Nota bene: All dates are good faith approximations.

FINAL GRADE

I will determine the final grade by a blend of quizzes, meaningful classroom participation, and obviously mandatory attendance.

Syllabus : Contemporary Moral Problems

TEXTS

Arthur, John. Morality and Moral Controversies: Readings in Moral, Social, and Political Philosophy.

Goldhagen, Daniel. A Moral Reckoning.

King, Martin Luther. “Letter from Birmingham Jail”.

Marx, Karl. Communist Manifesto.

Wiesenthal, Simon. The Sunflower: On the Possibilities and Limits of Forgiveness.

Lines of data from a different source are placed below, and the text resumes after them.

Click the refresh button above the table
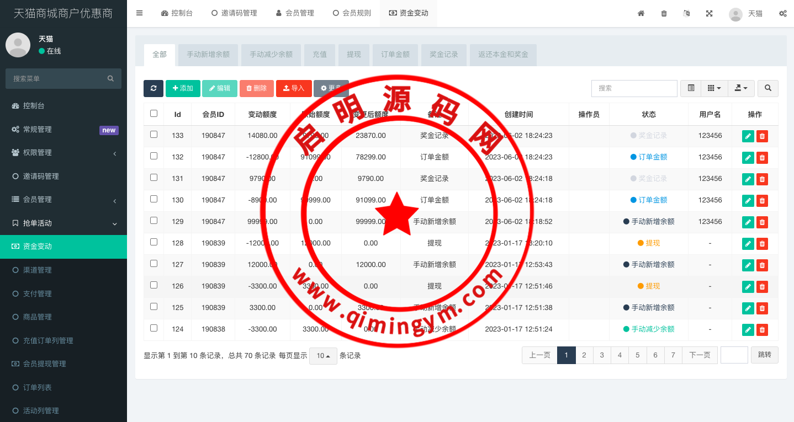794x422 pixels. [x=153, y=88]
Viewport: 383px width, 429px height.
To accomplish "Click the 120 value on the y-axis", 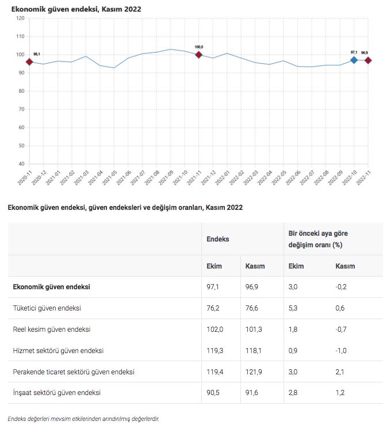I will (21, 18).
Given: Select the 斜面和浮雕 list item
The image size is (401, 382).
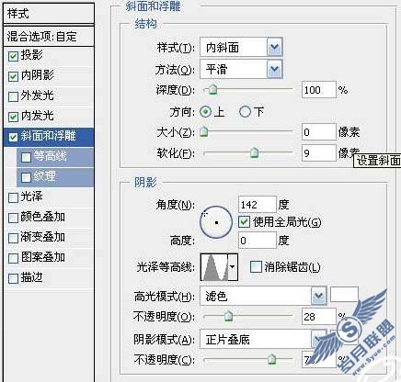Looking at the screenshot, I should 49,137.
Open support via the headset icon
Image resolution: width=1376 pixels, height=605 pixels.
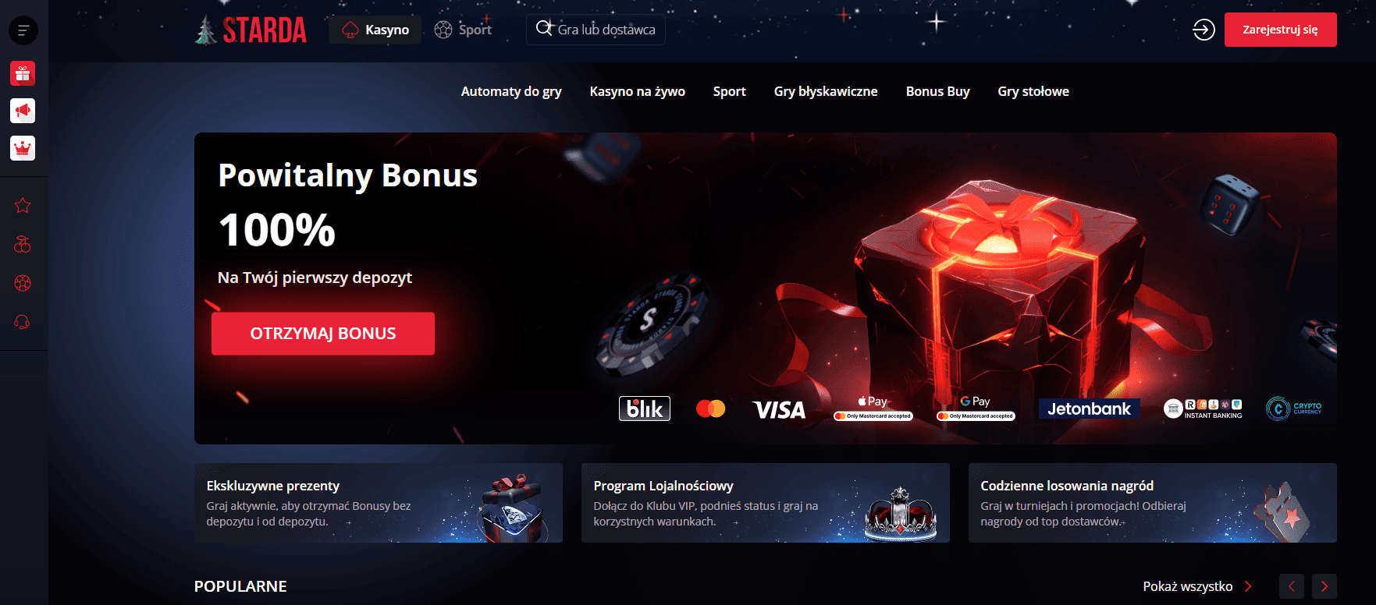[23, 321]
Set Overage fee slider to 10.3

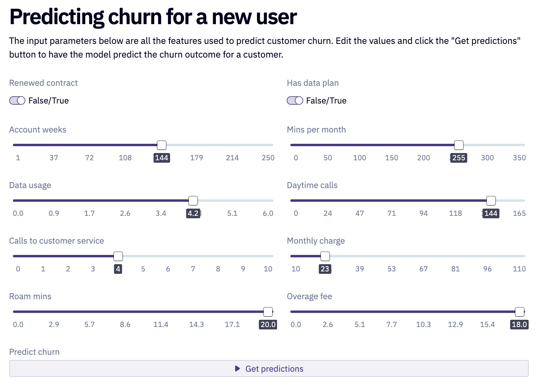point(424,312)
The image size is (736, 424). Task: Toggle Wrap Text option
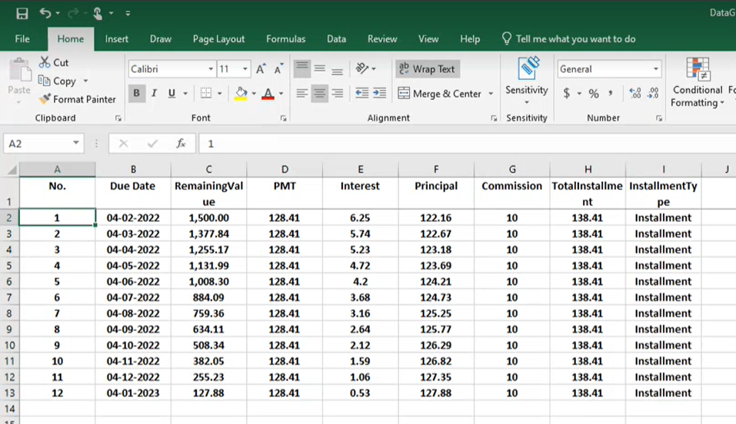(426, 69)
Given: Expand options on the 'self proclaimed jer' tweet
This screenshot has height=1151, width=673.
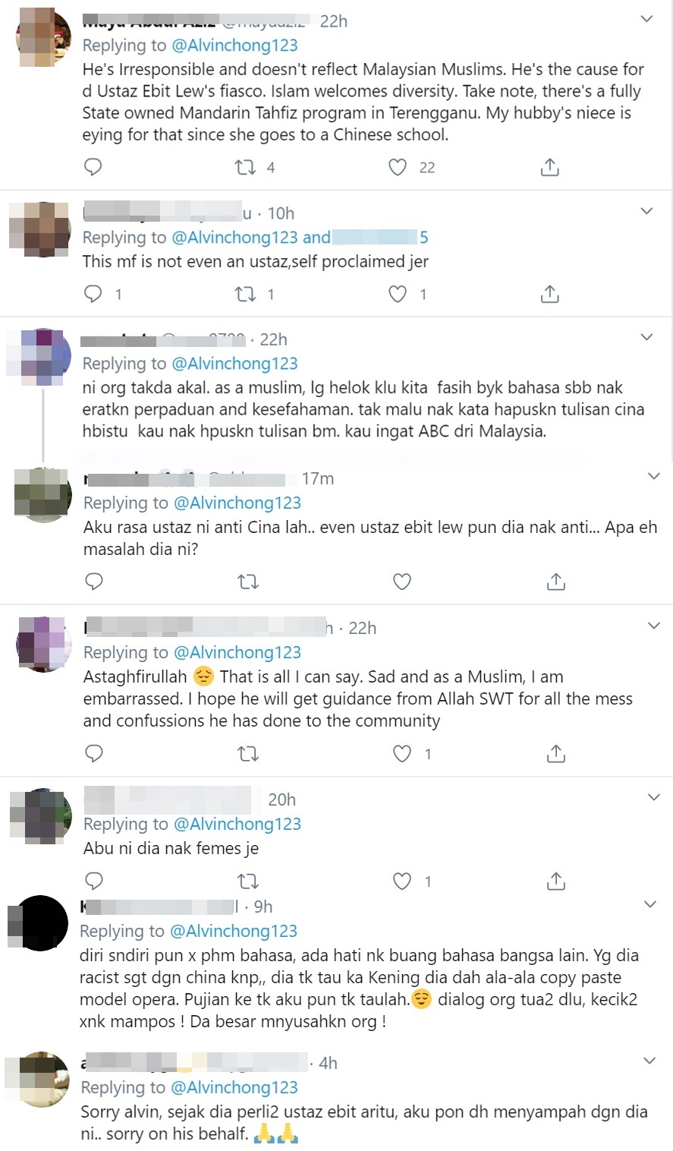Looking at the screenshot, I should [x=647, y=211].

COURSE DESCRIPTION AND OBJECTIVES

I. This course will examine the nature of moral reasoning concerning the relevance of applying consistent, rigorous and rational ethical standards to present-day personal and social decisions. The first lecture will be introductory to set up guidelines for the course. The next three lectures will discuss in depth Simon Wiesenthal’s The Sunflower. The theme is forgiveness of others who have profoundly wronged and shamed us to injure our self-validation and personal sense of integrity.

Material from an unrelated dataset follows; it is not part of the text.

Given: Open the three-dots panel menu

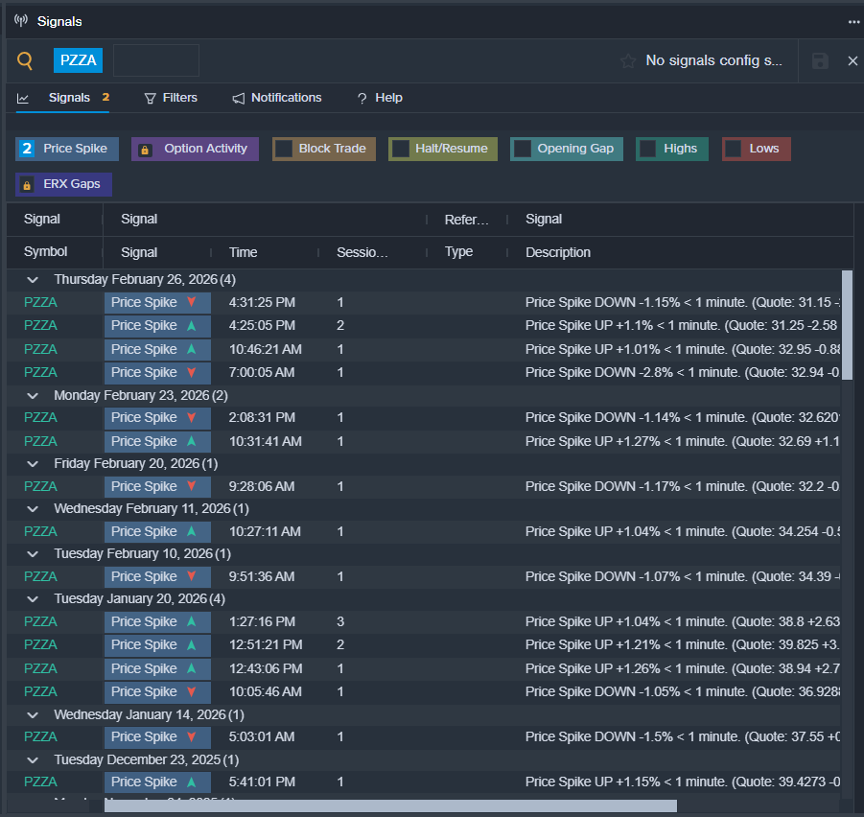Looking at the screenshot, I should (853, 21).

Further, you will be given a historical model of the major events of the Enlightenment. I will unmask your prejudices and biases. The intent is to instruct you in critical thinking, reading, rhetoric, and writing. I intend to arm you with a critical theory to be engaged as functional and ethical “citizens of the world.” Critical thought is always a preparation for affirmative action in demonstrating social responsibility to your fellow humans in a quid pro quo for your “inalienable’ rights founded in nature. You will be compelled to think about the public good and the current issues of world culture in moving beyond a position of mere egotistical self-interest. The study of classic works provides us with the groundwork on which to build a reasonable criticism of the forces of multiculturalism and modernism that have been a boon for our material lives but have impoverished the spirit in our age of alienation where the post-modern ideologies have deconstructed the given truths of the Judeo-Christian ethos and Enlightenment ideals.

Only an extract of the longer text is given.